Task item: Word for word, restate the lines from the one holding "Task: Open the language translation icon" through the last line of the material below, and leave every picture out.

The data:
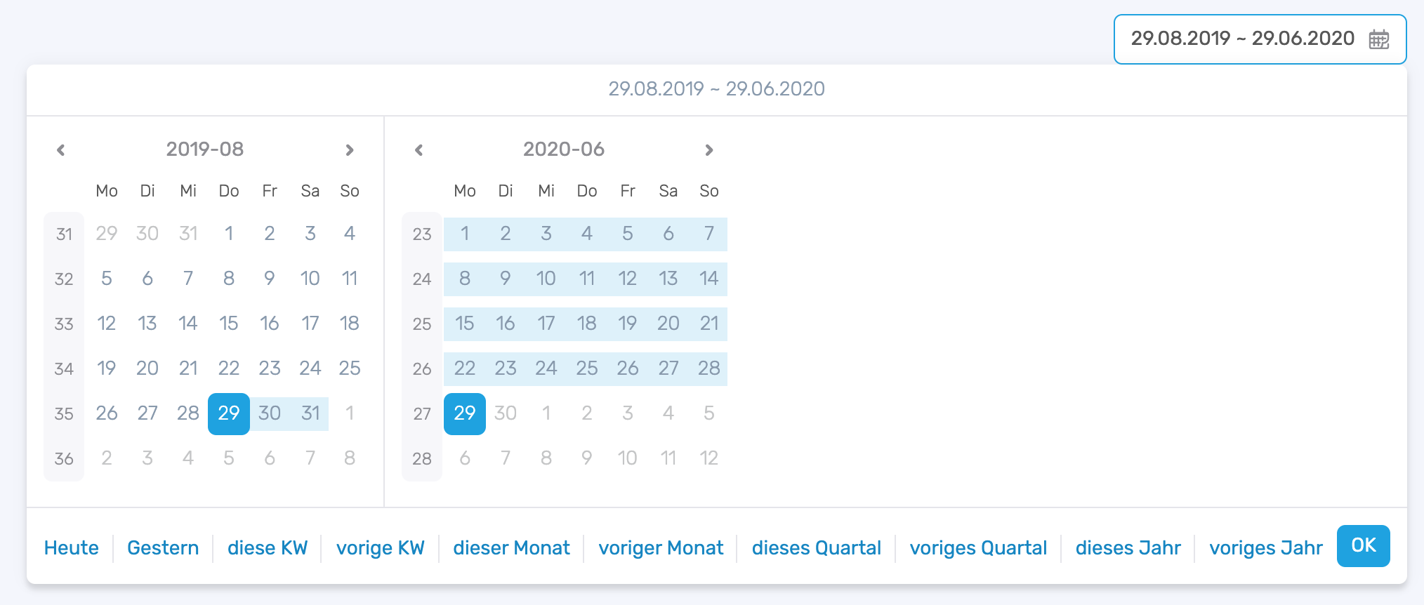The width and height of the screenshot is (1424, 605).
Task: Expand the date range field showing 29.08.2019
Action: click(x=1243, y=39)
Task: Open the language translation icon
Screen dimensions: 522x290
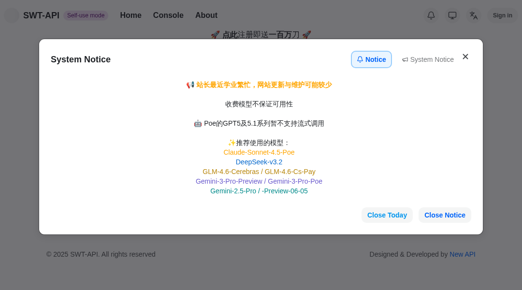Action: tap(474, 15)
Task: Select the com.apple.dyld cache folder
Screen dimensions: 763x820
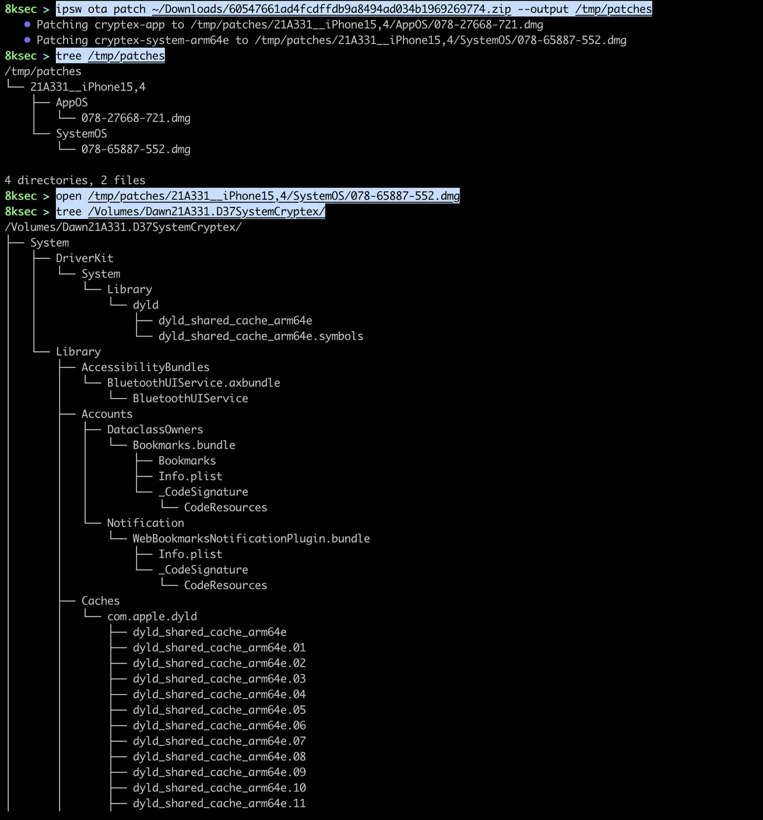Action: click(x=152, y=616)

Result of the task:
Task: Open the language translation icon
Screen dimensions: 522x290
Action: tap(474, 15)
Task: Select the com.apple.dyld cache folder
Screen dimensions: 763x820
Action: click(x=152, y=616)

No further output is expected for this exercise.